Esta entrañable propuesta de misterio es una grata sorpresa y una excelente opción para montar un plan en familia. Equilibrada y con un reparto desenfadado, la investigación también deja espacio para mensajes positivos.
En otoño de 2006, Leonie Swann irrumpió en el panorama literario alemán con un debut que acabó siendo un bestseller y traspasó fronteras. Veinte años después, Craig Mazin –responsable de grandes series como Chernobyl y The Last of Us– firma el guion de la adaptación de Las ovejas detectives y Kyle Balda toma las riendas de la dirección. A través de esta, el realizador recupera y emula la simpatía de algunas de las producciones animadas que forman su filmografía como Los minions o Gru 3: mi villano favorito.

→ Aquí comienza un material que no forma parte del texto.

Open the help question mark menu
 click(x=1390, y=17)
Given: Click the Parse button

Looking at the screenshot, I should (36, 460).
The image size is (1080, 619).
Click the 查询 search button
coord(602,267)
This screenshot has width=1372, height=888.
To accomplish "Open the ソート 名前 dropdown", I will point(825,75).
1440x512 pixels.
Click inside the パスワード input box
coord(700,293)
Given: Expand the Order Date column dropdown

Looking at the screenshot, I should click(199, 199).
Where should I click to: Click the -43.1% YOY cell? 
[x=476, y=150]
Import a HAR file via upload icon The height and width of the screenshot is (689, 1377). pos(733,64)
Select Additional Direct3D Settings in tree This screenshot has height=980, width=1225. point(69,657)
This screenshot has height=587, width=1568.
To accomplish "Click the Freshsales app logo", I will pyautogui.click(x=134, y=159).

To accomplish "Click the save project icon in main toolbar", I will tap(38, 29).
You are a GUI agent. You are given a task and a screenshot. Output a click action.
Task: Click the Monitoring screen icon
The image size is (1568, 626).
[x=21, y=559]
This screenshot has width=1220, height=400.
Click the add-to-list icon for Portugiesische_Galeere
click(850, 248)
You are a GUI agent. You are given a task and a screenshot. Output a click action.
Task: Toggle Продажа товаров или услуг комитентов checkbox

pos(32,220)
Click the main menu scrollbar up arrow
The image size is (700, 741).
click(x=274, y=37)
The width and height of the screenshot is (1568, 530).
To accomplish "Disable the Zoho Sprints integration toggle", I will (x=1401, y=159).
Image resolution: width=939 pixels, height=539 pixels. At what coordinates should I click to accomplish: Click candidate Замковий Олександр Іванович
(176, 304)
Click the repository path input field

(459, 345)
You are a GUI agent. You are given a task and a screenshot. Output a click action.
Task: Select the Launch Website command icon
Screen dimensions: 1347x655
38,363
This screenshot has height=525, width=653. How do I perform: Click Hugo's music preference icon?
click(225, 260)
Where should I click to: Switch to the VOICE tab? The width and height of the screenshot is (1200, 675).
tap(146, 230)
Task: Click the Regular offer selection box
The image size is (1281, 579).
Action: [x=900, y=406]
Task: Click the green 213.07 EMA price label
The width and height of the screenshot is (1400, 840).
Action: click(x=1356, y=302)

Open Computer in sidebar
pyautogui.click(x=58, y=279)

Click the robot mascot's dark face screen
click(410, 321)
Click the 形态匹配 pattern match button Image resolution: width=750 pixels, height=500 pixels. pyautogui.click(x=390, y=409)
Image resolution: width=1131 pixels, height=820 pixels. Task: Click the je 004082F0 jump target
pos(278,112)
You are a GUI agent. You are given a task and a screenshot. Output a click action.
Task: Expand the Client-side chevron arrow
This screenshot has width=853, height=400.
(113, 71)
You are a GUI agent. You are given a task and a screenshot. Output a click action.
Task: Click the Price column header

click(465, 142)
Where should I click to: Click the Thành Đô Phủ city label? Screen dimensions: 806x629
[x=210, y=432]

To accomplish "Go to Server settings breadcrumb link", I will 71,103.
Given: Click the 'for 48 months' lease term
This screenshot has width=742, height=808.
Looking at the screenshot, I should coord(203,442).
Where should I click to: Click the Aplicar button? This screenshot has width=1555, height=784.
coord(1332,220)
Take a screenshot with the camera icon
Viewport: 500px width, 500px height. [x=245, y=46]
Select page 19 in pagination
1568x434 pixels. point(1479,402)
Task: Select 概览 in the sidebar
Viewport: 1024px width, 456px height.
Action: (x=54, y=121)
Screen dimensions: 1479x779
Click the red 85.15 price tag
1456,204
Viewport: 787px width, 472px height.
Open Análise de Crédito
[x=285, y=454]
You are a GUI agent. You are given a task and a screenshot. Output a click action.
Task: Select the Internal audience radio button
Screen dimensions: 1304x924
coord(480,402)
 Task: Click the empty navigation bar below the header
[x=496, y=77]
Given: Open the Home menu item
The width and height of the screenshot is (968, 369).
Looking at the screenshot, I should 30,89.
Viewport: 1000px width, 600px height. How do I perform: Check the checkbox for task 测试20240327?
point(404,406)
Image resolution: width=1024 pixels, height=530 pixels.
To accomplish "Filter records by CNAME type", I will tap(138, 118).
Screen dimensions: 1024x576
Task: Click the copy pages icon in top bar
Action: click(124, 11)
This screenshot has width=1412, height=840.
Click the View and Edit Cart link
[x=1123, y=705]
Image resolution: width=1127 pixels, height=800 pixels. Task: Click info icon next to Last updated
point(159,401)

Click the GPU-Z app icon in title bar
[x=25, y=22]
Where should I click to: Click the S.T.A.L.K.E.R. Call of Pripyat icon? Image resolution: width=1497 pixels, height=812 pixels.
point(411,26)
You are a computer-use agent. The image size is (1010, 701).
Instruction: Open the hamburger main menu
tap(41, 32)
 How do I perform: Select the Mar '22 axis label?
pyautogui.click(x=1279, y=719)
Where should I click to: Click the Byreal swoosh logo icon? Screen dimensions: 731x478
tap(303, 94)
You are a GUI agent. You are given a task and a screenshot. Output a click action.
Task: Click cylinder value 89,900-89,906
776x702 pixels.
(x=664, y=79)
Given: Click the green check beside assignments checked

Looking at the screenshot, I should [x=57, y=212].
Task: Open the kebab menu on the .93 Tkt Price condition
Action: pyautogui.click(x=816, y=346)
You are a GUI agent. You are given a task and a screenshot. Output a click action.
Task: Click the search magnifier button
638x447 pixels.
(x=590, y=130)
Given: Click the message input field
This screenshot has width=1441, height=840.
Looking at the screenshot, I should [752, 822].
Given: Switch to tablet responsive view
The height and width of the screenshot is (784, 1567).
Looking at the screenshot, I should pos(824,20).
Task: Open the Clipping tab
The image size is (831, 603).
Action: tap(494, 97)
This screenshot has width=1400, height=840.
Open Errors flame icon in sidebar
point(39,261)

La historia se centra en un sencillo whodunit –subgénero clásico del thriller policíaco en el que se intenta destapar la culpabilidad de un asesino oculto entre un grupo de sospechosos–. Sin embargo, aquí se cuenta con el giro original de que son un grupo de ovejas parlantes las que ayudan en la investigación –un poco como el pequeño Detective Conan ayuda al torpe Kogore Mouri en sus múltiples casos–. Asimismo, el film acierta completamente al mostrarse autoconsciente de sus referentes, ajustarse a normas sencillas (y archiconocidas) de otras producciones de misterio y afianzarse sobre un ritmo ágil que no cede ante un relleno innecesario.
El carácter reconocible del argumento y el uso de patrones, que rehúyen tópicos herméticos, favorecen un visionado entrañable. Además, el largometraje se ve reforzado por la combinación de un rebaño de ovejas muy logrado en cuanto a efectos visuales, la inclusión de un humor que no se abandona a chascarrillos fáciles y un reparto en el que, tanto los veteranos –de la talla de Hugh Jackman o Emma Thompson– como los rostros jóvenes –de Nicholas Galitzine o Molly Gordon, por ejemplo–, se muestran cómodos y desenfadados.
Al igual que recientemente consiguió Rian Johnson con su saga de Puñales por la espalda, Las ovejas detectives es una grata sorpresa que revitaliza el subgénero del whodunit, pero esta vez lo hace para un público más amplio. La película resulta en una amena propuesta familiar que entretiene tanto a grandes como a pequeños. Y mientras se va siguiendo la investigación, esta da igualmente pie a recoger valiosos mensajes en favor de la inclusión, de la importancia de pertenencia a un grupo y del trabajo en equipo, e incluso ofrece ejemplos positivos sobre cómo abordar temas complejos como la muerte.
Firma: Yoel González
En el pequeño pueblo de Denbrock, George Hardy ha encontrado cierta tranquilidad en su vocación como pastor y su entrega a su querido rebaño, al que cada noche les lee en voz alta una novela policíaca. Cuando un día George aparece muerto, las ovejas son las únicas convencidas de que se trata de un asesinato. Por ello, tres de ellas, Lily, Moople y Sebastian, irán más allá de su pasto conocido para ayudar al torpe agente Tim Derry a resolver el caso.